Comercialização da organização brasileira Serra Verde, que atua com exploração de terras diferentes, foi comprada pela organização EUA Terra Rara (USAR), mineradora norte-americana, em troca correspondente a cerca de US$ 2,8 bilhões. A transação foi divulgada nesta segunda-feira (20) pelas empresas.
Serra Verde faz a administração da mina de Pela Ema, em Minaçu (GO), o único local de argilas iônicas ativo do Brasil, em funcionamento desde 2024. É também a única produtora das quatro terras distintas pesadas mais cruciais e valiosas fora da Ásia: Disprosio (Dy), Térbio (Tb) e Ítrio (Y). Mais de 90% da extração de terras raras globais são feitas na China.
Os materiais são empregados para produção de ímãs permanentes usados em carros elétricos, turbinas eólicas, robôs, drones, aparelhos de ar-condicionado de eficiência elevada, como nas áreas de semicondutores, defesa, nuclear e aeroespacial.
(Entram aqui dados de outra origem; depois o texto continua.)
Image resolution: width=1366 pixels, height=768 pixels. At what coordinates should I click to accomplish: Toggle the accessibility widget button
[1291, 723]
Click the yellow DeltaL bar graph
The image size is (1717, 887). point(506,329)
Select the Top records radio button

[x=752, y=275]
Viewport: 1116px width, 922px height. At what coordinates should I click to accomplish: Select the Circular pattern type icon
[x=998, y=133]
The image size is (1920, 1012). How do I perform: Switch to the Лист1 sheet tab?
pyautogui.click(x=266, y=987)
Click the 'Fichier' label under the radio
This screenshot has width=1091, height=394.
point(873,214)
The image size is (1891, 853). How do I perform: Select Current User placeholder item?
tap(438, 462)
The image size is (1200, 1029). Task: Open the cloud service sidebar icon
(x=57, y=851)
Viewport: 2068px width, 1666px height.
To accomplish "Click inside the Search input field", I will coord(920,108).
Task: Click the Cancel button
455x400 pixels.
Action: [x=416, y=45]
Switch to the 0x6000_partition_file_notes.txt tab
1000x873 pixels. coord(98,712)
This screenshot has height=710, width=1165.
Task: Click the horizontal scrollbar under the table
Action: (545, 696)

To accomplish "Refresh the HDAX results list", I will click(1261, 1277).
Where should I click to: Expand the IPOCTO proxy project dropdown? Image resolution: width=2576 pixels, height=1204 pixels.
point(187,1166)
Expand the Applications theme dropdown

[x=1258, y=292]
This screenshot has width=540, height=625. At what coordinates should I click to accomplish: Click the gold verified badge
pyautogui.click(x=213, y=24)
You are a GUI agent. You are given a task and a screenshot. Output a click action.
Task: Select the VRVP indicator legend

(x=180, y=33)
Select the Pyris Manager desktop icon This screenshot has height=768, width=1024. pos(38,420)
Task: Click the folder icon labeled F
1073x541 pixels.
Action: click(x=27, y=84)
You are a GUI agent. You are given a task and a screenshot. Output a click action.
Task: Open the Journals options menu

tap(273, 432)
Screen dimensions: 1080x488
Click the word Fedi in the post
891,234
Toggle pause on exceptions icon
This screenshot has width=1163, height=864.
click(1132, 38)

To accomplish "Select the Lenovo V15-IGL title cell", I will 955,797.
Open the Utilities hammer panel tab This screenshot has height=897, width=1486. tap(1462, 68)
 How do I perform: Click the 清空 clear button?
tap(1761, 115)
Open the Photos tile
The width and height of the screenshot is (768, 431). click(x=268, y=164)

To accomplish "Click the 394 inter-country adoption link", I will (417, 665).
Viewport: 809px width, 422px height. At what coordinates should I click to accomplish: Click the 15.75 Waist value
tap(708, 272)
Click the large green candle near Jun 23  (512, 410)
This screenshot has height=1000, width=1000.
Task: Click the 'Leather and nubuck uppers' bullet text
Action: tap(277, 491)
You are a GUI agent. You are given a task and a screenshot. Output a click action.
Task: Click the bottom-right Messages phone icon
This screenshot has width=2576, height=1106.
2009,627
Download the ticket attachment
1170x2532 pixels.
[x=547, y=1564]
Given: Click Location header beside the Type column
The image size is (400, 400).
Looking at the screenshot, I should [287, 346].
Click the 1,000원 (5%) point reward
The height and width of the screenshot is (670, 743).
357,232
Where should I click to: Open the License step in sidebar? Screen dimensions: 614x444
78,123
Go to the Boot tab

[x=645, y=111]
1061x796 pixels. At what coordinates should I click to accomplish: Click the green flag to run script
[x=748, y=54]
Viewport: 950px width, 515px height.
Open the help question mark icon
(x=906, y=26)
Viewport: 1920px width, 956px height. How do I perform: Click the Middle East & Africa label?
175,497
De acordo com a mineradora brasileira, a transação possibilitará a constituição da maior organização global do setor. A produção em Goiás está na fase um e ainda é considerada modesta, porém a expectativa é dobrar em 2030.
“As operações de mineração e processamento da Serra Verde desempenharão uma função central na criação da primeira cadeia de fornecimento de terras diferentes da mina ao ímã fora da Ásia, quando combinadas com as habilidades de mineração e “downstream” da USAR”, anunciou o grupo Serra Verde, em comunicado ao mercado.
Acordo de 15 anos
O acordo prevê a disponibilização de 15 anos para suprir uma Companhia de Propósito Específico (“SPV”), financiada por diversas agências do governo dos Estados Unidos, assim como por fontes de capital privado, para 100% de sua produção da Etapa I com preços mínimos garantidos para as terras diferentes magnéticas.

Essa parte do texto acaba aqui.